> [Extrait du document]

○ ○ ○ ○ ○ ○ ○

On peut questionner le rôle intégrateur du travail, d’une part quant à la question de la perte de qualité intégratrice pour certains statuts d’emploi (1) et, d’autre part, quant aux évolutions de l’emploi en lui-même (2). Dès lors, un sentiment d’insécurité économique et sociale peut se développer pour ceux qui subissent cette perte de lien avec le travail (3).
1) Le rôle intégrateur du travail est remis en cause par la précarisation de l’emploi.
La multiplication des formes particulières d’emploi, des embauches en CDD et la montrée de l’auto-entrepreneuriat ont entraîné une hausse de la précarité, fragilisant les différentes dimensions de l’intégration par le travail.
Aspects économiques : les travailleurs précaires ont souvent des revenus intermittents (alternance entre phases d’inactivité et d’emploi), ce qui les expose davantage à la pauvreté.
DOCUMENTS 11 : Evolution des « travailleurs pauvres » en France
Questions :
1) Présenter les documents.
2) Quelles tendances révèlent-ils ?
DOCUMENTS 12 : Travailleurs pauvres et mal-logement
En CDI et SDF - Clip Fondation Abbé Pierre 2014 : https://www.youtube.com/watch?v=EC_NA2mkhWY
Questions :
1) Présenter mentalement les documents.
2) Quels constats dressent-ils quant à la relation logement-emploi ?
3) Pourquoi est-ce « paradoxal » quant à la « valeur travail » ?
Aspects sociaux : par l’intermédiaire des difficultés financières, la précarité de l’emploi peut détériorer la vie conjugale et les relations sociales (sentiment de culpabilité, malaise vis à vis des "autres", recul des sociabilités car coûteuses, ...).
Aspects socio-politiques, les précaires ne jouissent pas toujours d’une forte reconnaissance sociale, car ils servent « d’ajustement » sur le marché secondaire de l’emploi (sous-traitance, remplacements) et ils sont plus nombreux dans les secteurs où les tâches sont moins valorisées (entretien, logistique...). Ils sont moins bien intégrés au sein des collectifs de travail (dimension relationnelle).
2) Par ailleurs, quel que soit le statut d’emploi, les formes précaires du travail peuvent favoriser l'isolement des travailleurs.
L’individualisation des carrières et des rémunérations favorise la mise en concurrence des travailleurs et affaiblit la solidarité sur les lieux de travail.
On assiste à un éclatement des lieux de production avec l’essor de la sous-traitance, de l’économie des plateformes et de l’auto-entrepreneuriat. Les travailleurs ne sont plus regroupés au sein d’unités de production bien définies où ils se côtoient de façon régulière. Au contraire, les lieux de travail, la composition des équipes et les tâches à effectuer (polyvalence) changent.

○ ○ ○ ○ ○ ○ ○

> [Données sources]
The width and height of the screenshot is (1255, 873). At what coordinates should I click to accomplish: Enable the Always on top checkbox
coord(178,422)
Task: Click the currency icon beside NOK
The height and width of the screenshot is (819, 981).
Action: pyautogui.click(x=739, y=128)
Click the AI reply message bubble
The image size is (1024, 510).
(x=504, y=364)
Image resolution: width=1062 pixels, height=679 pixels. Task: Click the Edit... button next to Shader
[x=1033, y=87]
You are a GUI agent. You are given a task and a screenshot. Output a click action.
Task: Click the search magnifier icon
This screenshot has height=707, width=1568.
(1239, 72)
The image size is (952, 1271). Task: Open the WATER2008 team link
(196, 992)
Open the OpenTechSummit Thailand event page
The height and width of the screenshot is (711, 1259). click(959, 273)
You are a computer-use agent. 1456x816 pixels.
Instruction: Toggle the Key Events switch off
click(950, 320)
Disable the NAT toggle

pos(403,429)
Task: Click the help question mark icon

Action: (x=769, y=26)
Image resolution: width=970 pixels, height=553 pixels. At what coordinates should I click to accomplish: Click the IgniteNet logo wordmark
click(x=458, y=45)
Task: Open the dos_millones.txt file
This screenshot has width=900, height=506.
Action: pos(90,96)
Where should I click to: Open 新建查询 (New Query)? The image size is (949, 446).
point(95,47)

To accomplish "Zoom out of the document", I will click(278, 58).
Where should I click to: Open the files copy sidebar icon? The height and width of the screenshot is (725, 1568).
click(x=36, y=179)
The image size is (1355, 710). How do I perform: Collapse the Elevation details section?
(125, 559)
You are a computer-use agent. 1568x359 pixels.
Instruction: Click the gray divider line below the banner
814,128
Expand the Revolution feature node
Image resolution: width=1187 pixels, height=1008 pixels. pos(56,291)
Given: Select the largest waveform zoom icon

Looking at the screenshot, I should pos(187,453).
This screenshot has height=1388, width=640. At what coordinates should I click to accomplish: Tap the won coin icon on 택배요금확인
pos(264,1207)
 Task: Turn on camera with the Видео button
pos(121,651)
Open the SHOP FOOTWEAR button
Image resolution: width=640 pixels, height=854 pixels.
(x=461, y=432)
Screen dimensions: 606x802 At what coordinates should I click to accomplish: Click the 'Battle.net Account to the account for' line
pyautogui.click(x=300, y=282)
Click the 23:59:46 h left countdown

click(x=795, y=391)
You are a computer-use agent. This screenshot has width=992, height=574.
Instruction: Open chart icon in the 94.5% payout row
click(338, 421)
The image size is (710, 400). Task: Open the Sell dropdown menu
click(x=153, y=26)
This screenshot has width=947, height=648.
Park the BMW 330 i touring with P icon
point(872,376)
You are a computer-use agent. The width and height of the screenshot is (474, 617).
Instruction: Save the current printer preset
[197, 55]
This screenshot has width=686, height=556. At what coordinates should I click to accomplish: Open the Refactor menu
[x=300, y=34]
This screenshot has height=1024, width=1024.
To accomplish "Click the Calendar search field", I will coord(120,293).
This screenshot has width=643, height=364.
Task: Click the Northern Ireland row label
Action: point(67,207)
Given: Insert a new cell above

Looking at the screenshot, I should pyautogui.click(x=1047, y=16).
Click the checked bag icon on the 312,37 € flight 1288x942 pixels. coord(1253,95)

○ ○ ○ ○ ○ ○ ○

> [Travail à faire]
**A.** D'après l'extrait sur le rôle intégrateur du travail, qu'est-ce qui affaiblit la solidarité sur les lieux de travail ?
**B.** Poursuivez l'extrait sur le rôle intégrateur du travail à partir de sa dernière phrase.
Ce matériel n'a aucun rapport avec l'extrait.

> [Liste des réponses]
**A.** L'individualisation des carrières et des rémunérations, qui favorise la mise en concurrence des travailleurs.

**B.**
Par ailleurs, le recours croissant au numérique (télétravail, informatisation des tâches...) réduit les contacts humains entre travailleurs et leurs liens sociaux.
Ces évolutions de l’organisation du travail rendent plus difficiles ou rares les échanges informels entre travailleurs (absence de repères fixes, éclatement des lieux de travail, équipes mouvantes), ce qui réduit la dimension relationnelle du travail.
3) Le sentiment d’insécurité sociale qui caractérise l'emploi atypique dans un contexte de chômage de masse et de concurrence accrue pour l’emploi renforce cette tendance, et peut être à l’origine de souffrance au travail.
Cette tendance touche particulièrement les travailleurs occupant les emplois atypiques qui occupent en général des emplois de moins bonne qualité (cf SP412) que les autres salariés ("polarisation de la qualité des emplois").
DOCUMENTS 13 : Travail et mal-être (Chiffres de 2013, INSEE)
Questions :
1) Que révèlent ces 2 documents ?
2) Comment expliquer ces constats ?
3) Pourquoi est-ce « paradoxal » quant à la « valeur travail » ?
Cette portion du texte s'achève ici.